Sobolonye has, like Chernobyl, become a kind of accidental monument
to a Russian catastrophe, only nobody outside the Bikin valley has ever
heard of it. Though it was hailed as a positive development in the West,
few Westerners fully grasp the toll perestroika took and continues to take
on the country. Among Russians, it has since earned the ignominious
nickname “Katastroika.” Proof of this abounds in Sobolonye, a place
where civilization as most of us understand it has effectively collapsed.
The status quo of dysfunction here was summed up by the local postman,
who traveled his hairy, backcountry route in a government van decorated
with tassels, fringe, and an inverted American flag. After stopping in at
Sobolonye’s administrative offices one winter day in 2007, he returned to
his vehicle shaking his head. “There’s no government here,” he said.^5
“It’s anarchy!”
To get an idea of day-to-day village life, one need look no further than
Grigori Peshkov, the local gas merchant, a man who supplements his
meager income by wading through thigh-deep snow in subzero
temperatures to search for pinecones. The Chinese, whose voracious
appetite for natural resources is keenly felt in this part of Russia, prize
the wood of the Korean pine, and they consider the nuts a delicacy.

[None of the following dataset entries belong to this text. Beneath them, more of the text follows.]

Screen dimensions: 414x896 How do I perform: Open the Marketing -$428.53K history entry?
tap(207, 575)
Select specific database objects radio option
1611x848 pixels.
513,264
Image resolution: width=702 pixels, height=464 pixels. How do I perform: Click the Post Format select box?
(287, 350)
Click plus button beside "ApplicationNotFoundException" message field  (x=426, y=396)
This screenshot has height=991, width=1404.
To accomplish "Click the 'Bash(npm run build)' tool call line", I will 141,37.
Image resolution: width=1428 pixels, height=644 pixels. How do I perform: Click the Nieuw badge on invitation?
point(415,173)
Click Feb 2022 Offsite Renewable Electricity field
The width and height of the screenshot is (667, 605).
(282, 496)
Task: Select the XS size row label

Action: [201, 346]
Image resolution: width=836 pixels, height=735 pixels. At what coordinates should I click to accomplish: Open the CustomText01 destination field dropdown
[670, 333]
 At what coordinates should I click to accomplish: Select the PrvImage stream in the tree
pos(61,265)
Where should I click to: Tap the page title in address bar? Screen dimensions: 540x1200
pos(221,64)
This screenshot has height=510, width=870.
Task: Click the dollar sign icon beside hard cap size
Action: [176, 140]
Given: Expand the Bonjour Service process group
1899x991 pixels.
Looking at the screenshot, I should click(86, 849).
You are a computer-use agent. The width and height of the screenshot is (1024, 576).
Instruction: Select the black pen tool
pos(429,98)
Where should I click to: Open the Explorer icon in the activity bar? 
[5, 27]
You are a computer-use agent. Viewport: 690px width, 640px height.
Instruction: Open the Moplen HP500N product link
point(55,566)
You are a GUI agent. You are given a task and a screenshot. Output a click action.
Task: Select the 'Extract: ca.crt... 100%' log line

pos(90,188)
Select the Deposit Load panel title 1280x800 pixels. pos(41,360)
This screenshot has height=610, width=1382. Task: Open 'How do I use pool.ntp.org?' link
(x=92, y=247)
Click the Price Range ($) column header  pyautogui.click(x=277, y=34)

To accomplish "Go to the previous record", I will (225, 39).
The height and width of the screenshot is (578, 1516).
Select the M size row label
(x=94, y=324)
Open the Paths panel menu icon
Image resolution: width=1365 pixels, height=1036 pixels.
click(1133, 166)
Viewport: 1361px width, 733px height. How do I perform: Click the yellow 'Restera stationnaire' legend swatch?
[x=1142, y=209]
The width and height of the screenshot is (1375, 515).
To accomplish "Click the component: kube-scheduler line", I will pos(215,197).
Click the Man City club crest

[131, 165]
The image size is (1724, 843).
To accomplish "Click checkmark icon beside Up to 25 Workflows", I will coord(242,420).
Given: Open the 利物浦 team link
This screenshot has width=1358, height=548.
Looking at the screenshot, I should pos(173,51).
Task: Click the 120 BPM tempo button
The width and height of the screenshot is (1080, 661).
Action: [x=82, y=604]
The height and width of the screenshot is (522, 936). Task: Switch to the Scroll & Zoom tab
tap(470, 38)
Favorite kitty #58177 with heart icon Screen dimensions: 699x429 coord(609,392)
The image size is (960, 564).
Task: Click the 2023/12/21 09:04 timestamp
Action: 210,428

Peshkov can get 30 rubles (about one dollar) for every pound of cones he
finds buried beneath the snow. If he takes the time to remove the
individual nuts, he might—if he’s lucky—make 100 rubles per pound.
One could argue that this is an activity better suited to a pig or a squirrel,
and one would be right, but, as a young Nanai woman from a neighboring
village observed, “People don’t live in Sobolonye, they survive.”^6
Sometimes, they don’t even manage to do that.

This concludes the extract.